Everyone is different and everyone’s case would differ. Some people find it easier to cope than others. Some cases are more responsive to treatment than others. I’d imagine it must be hard for everyone at some point.

Glad you are living well with Myeloma but as others have commented, Myeloma affects everyone differently. For me, it has attacked every bone in my body, causing fractures and extremely painful lesions, making it very difficult to walk and move. So, telling fellow Myeloma sufferers to not "make it bigger than it is" was extremely disrespectful, dismissive, ignorant and arrogant. Things have gone fine for you up to now but Myeloma is an unpredictable demon that will attack when you least expect it, so revisit your comment when the demon decides to reveal itself again.

i wish you. maria mother of jesus. and mother of all humans to make you health very fast.

Quit pedaling quackery and giving people false hope. Causing people to waste money chasing a lie. You should be ashamed of yourself.

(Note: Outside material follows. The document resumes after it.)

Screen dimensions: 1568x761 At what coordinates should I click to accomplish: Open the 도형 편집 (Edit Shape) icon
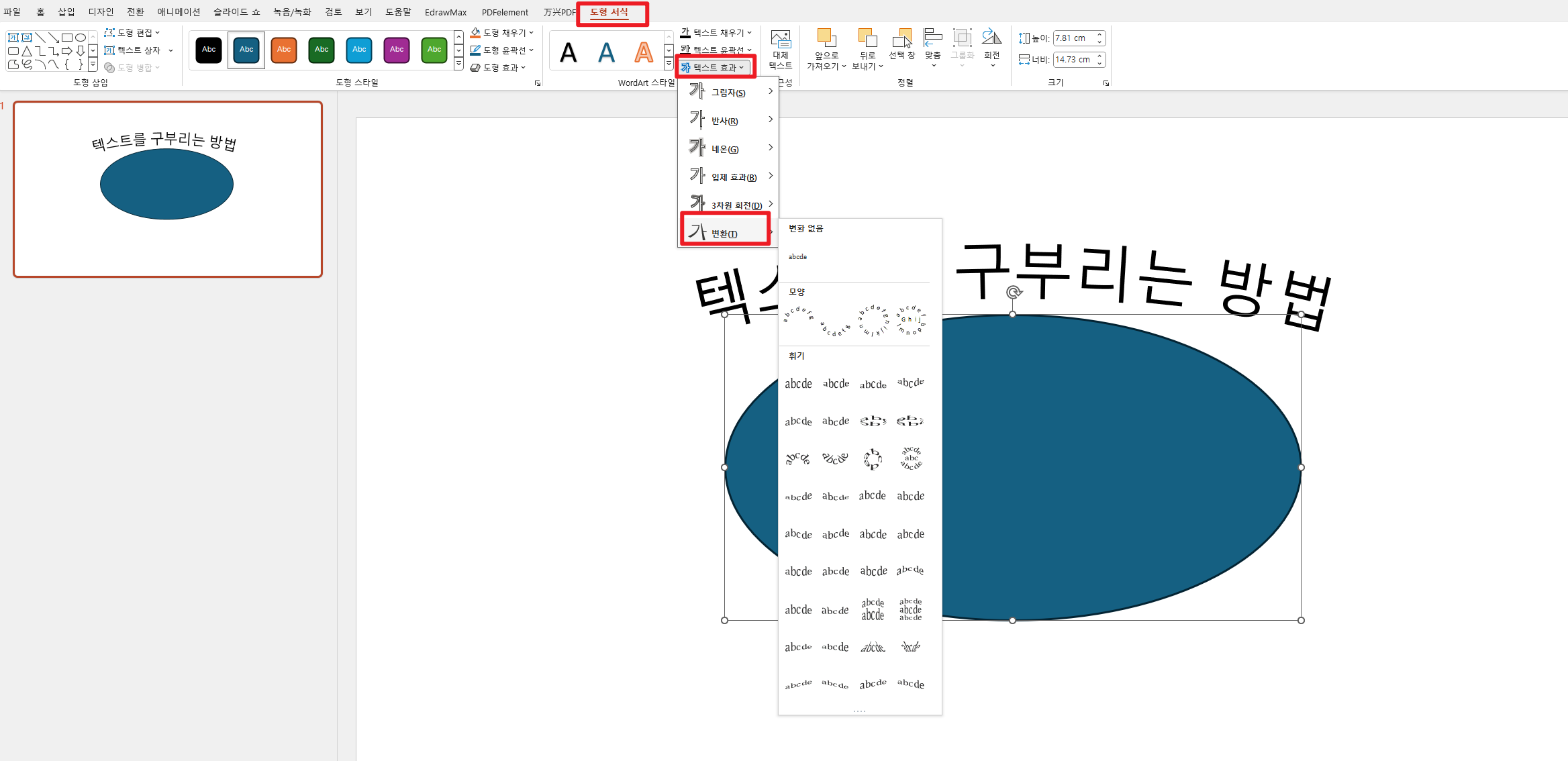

@@wxman2003 RELAX. No one is "pedaling" anything. Did I write, curcumin cures cancer...NO. I said "look into curcumin's benefits", if that translated into something more for you, than that's your issue. I have multiple myeloma and use curcumin because many studies have proven it can help make chemo more effective and helps lower inflammation in the body, which is a big driver of cancer. The one who should be ashamed of themselves is YOU for your arrogance and ignorance.